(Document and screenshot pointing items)
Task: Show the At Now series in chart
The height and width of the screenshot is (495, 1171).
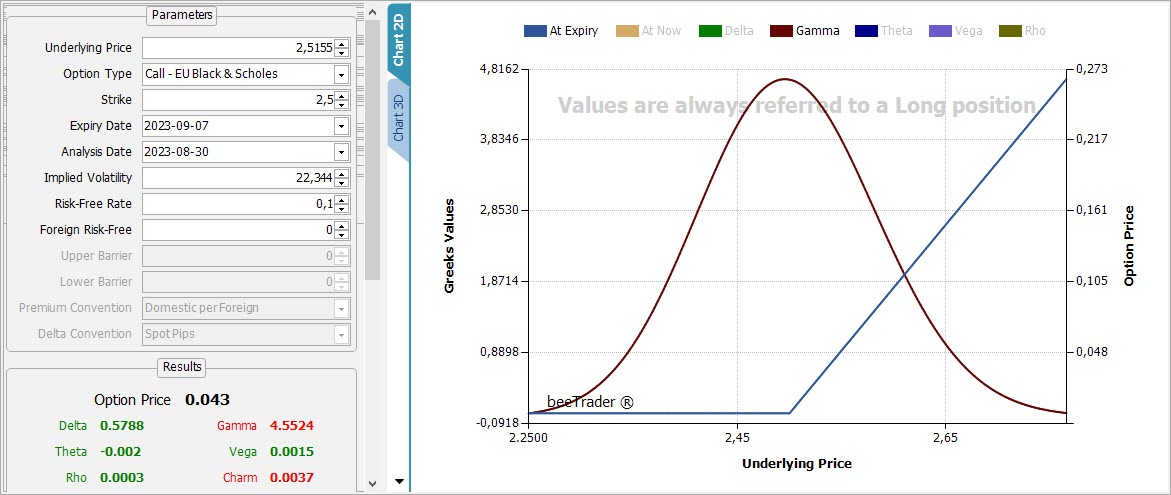Action: point(650,31)
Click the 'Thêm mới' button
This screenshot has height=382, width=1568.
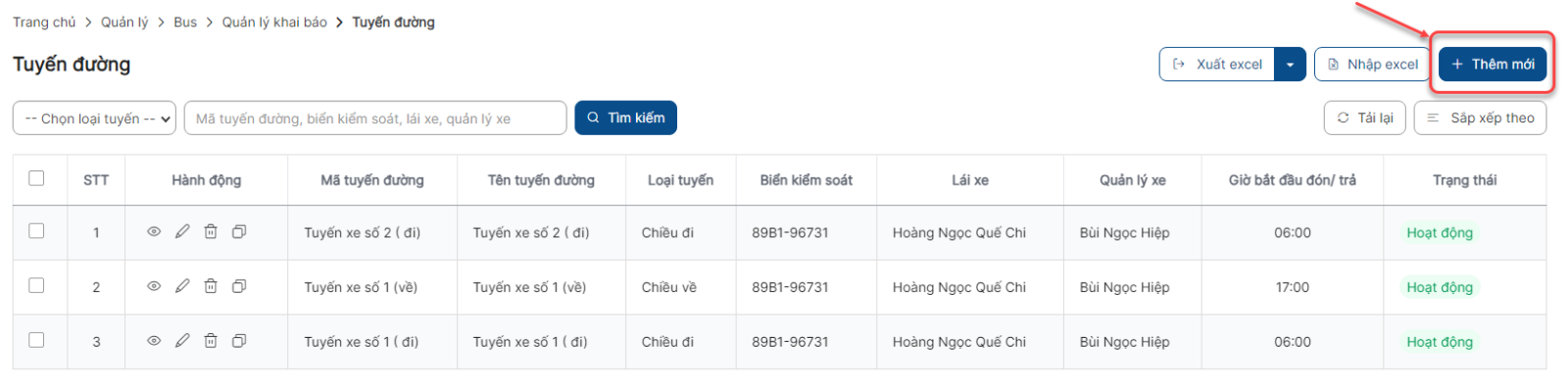point(1493,65)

[Written instruction]
Please copy every item above word for word, leaving the pictures out.

[The response]
Task: Show the At Now series in chart
The height and width of the screenshot is (495, 1171).
Action: point(650,31)
Click the 'Thêm mới' button
This screenshot has height=382, width=1568.
point(1493,65)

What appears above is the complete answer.